The researcher said that once he attacker successfully brute-force an RDP target, it downloads a big zip archive containing the GoldBrute Java code and the Java runtime itself. After uncompressing, it then runs a jar file called "bitcoin.dll".
"The "dll" extension is possible to disguise unsuspecting users, but I suspect the "bitcoin" part call more attention than a ".jar" extension would," he said.
Next, the new bot will start to scan the internet for open RDP servers they call "brutable"’ which are sent to the C2 server through WebSocket connection. Once the bot reaches 80 brutable RDP servers, it starts the brute-force phase.
In the brute-force phase, the bot will continually receive and brute-force "host + username + password" combinations. In the end, the attacker/group behind GoldBrute will have access to all valid combinations.
After six hours, we received 2.1 million IP addresses from the C2 server from which 1,596,571 are unique. Of course, we didn’t execute the brute-force phase. With the help of an ELK stack, it was easy to geolocate and plot all the addresses in a global world map, as shown below," he said.
Matthew Aldridge, senior solutions architect at Webroot, told SC Media UK that even lesser-skilled criminals can simply buy RDP access to already-hacked machines on the dark web.
"An attacker with access can then easily disable endpoint protection or leverage exploits to allow their malicious payloads to execute. There are a variety of payload options available to the criminal for extracting profit from the victim as well," he said.
"This case highlights yet again the dangers of directly presenting RDP services to the internet. So many times, we have seen brute force attacks being successful against this protocol and opening organisations up for rampant and repeated ransomware attacks. Such exposure should be absolutely avoided. This really is another nail in the coffin for anyone continuing to think that presenting such services publicly is a good idea."
Adam Brown, manager of security solutions at Synopsys, told SC Media UK that firms should ask themselves if they should even have RDP exposed on the internet, as this can simply be down to misconfiguration, due to lack of policy, inadequate standards or even rushed setup.
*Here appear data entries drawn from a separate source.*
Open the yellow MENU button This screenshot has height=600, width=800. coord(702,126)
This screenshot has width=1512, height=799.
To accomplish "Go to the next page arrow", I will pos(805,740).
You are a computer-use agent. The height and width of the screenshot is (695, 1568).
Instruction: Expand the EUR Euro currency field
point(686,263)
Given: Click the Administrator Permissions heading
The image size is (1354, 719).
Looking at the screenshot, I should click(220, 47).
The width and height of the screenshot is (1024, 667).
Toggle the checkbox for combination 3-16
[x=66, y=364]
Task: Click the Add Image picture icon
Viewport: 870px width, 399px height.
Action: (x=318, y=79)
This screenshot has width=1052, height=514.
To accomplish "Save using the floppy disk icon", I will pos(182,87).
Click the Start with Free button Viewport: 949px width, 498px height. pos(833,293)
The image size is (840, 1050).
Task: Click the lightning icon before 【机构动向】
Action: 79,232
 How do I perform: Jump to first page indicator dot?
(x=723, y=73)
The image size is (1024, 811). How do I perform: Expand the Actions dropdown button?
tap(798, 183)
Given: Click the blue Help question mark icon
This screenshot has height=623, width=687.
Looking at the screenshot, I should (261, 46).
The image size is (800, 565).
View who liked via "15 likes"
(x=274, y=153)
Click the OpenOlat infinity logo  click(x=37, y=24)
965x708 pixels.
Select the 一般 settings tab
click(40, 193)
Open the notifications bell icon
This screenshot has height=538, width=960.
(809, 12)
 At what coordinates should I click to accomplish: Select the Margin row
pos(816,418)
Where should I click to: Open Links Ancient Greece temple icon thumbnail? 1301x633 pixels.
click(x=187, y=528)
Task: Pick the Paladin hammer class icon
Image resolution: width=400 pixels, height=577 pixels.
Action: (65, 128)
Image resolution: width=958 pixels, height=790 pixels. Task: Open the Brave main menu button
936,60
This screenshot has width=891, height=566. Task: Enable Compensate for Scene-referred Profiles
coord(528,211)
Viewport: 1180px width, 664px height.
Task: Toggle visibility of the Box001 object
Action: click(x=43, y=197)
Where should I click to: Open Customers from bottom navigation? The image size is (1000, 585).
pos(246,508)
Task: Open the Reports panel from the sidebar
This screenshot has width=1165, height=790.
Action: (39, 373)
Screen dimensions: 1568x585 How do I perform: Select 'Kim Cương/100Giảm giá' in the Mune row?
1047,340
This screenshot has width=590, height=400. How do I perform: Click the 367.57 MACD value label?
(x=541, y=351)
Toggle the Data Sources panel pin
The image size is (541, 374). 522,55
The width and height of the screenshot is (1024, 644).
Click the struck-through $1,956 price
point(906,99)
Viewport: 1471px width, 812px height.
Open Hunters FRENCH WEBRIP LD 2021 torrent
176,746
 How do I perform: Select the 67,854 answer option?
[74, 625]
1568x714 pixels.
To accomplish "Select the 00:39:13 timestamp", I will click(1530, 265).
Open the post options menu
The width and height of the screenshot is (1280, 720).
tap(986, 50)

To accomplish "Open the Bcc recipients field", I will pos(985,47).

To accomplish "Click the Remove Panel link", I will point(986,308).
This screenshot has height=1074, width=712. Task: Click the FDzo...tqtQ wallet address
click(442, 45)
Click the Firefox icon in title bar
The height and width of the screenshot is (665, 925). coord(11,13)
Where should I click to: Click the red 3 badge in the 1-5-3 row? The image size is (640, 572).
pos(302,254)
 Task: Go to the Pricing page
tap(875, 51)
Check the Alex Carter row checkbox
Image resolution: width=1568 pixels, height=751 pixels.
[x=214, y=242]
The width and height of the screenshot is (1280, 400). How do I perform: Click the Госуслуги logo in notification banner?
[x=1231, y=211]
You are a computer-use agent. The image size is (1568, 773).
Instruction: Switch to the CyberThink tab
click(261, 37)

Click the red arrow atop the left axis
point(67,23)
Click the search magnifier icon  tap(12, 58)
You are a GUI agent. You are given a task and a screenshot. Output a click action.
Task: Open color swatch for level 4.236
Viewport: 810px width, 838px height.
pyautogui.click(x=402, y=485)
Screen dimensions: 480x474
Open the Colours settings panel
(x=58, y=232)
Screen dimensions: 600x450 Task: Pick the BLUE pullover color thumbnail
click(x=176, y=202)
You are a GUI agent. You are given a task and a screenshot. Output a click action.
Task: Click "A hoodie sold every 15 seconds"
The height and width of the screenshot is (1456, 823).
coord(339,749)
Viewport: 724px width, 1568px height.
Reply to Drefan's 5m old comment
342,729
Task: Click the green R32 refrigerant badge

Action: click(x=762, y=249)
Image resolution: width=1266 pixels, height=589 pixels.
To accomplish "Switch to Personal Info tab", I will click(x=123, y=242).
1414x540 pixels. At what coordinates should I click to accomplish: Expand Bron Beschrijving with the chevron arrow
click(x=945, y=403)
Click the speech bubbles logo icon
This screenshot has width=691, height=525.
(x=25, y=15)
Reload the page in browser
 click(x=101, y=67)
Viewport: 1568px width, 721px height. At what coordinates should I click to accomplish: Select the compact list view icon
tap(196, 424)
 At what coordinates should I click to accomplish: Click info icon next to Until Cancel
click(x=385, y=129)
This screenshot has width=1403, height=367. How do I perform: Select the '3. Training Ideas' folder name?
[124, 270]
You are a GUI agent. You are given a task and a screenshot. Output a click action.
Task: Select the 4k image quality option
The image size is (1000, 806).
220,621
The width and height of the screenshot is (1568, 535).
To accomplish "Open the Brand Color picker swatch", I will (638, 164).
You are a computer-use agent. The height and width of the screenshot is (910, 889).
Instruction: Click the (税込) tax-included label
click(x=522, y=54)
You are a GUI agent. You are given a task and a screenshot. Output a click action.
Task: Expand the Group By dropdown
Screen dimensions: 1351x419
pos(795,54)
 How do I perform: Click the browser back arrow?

"RDP is particularly interesting to hackers due to the level of access it gives to the target machine – if the attacker breaks into a server via RDP they can be presented with a windows desktop and therefore full control of the machine. RDP can be protected with the correct mitigating controls applied based on risk. For example limiting network access, using VPN’s or SSH tunnels with proper account and credential management, or the use of RDP gateways," he said.